Writing Assignment help on : Human dietary habits are leading to extinction of species and environmental pollution
Human dietary habits are leading to extinction of species and environmental pollution
Human diet is affecting the environment and leading to animal extinction. The thesis statement is that humans should change their dietary habits as they are leading to animal extinction and environmental pollution and damage. The biggest danger currently being posed, due to human dietary habits, is to sea species. Seafood is rapidly gaining popularity around the world. Seafood is the term used to denote to any form of sea life which is regarded as food by humans. It includes fishes, oysters, mollusks and other sea life which are consumed by human beings. Seafood is consumed all over the world; it is one of the primary sources of very high quality protein. Per capita consumption of sea food is highest in countries like Japan, Iceland and Portugal (Nesheim MC and Yaktine AL (Eds),2007).
Overfishing to meet the human demand for sea food is fast depleting the natural stock of fishes in the world’s water reserves. Shark fin soup is a very popular delicacy in countries like China. Overfishing of shark has disturbed the entire marine ecological system. Blue-finned tuna has already been declared endangered. An international study released in a 2006 issue of journal Science claimed that one-third of all fishing stocks in the world have collapsed. A collapse in fishing stock means that the current stock has declined to less than 10 % of maximum observed and recorded stock of fishes in a water reserve. Another report by Food and Agricultural Organization of United Nations says that more than 25 % of the world’s natural reserves of fishes are over-exploited and depleted due to overfishing. Sea species like the Steller’s sea cow of the North Pacific and the sea mink of the Gulf of Maine have already become extinct due to overfishing. Chesapeake Bay, off the Atlantic Ocean, is the largest estuary in United States of America. Today Chesapeake Bay is an impoverished marine eco-system dominated mainly by disease causing bacteria. The reason: overfishing of oysters to satisfy human needs. Oysters have for long been one of the most popular seafood (Italian writer Giacomo Casanova is said to have consumed 50 oysters a day as he considered them good for his virility!). Besides oysters, grey whales, dolphins, manatees, sea turtles, river otters and giant sturgeon were in abundance in Chesapeake Bay. Today they have all been virtually eliminated in the course of human beings’ never ending appetite for more and more sea food (Nesheim MC and Yaktine AL (Eds),2007).

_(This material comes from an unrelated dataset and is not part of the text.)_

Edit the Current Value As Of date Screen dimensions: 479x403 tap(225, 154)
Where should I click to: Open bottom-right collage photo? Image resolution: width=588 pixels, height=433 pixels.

The problem is not limited to extinction of sea species. Global warming is the trend of rising average temperature of earth’s surface observed since the late nineteenth century. The reason for global warming has been attributed to the increasing release of greenhouse gases due to human activities. Greenhouse gases like carbon dioxide, methane etc trap solar radiations, thereby increasing the temperature of earth. Among these human activities, human dietary habits top the list. According to a 2006 report of Food and Agricultural Organization of United States, human diets, and particularly the meat in them cause more greenhouse gas emissions in the atmosphere than either transportation or industry (Nathan Fiala, 2009). Many forests have been destroyed to make way for ranches and other facilities required for the production and rearing of livestock like beef. The same report stated that current production levels of meat contribute between 14 per cent and 22 per cent to the 36 billion tons or so of greenhouse gases which are produced annually. The production of annual beef diet of the average American emits as much greenhouse gas a car driven for more than 1800 miles! (Nathan Fiala, 2009)
So how can human beings change their dietary habits so as to prevent the extinction of other animal species and lessen environmental pollution? The answer is by keeping a continuous watch on the carbon footprint of their dietary habits. Carbon footprint is the term for the greenhouse gas emissions produced from the activity of an event, organization or individual (Wright, L., Kemp, S., Williams, I.,2011). They should give up eating those items that cause more environmental pollution and embrace those items which cause relatively less environmental pollution. For instance beef production emits 13 times more pollution in terms of greenhouse gases than chicken production and 57 times more than potato production. So taking more chicken and potatoes in one’s diet is more environmental friendly and sustainable than taking beef. Similarly while consuming seafood consumers should take cognizance of the source of that seafood i.e. whether it has been sourced from a legal and licensed commercial farm or not. Sea species which are endangered should be immediately given up from human diet. If human beings do not change their dietary habits soon then many of animal and sea species will become extinct; our marine and ground ecological systems will be irreversibly damaged; our quality of lives will greatly deteriorate and the earth will just become an impoverished planet of over-fed and overweight human species.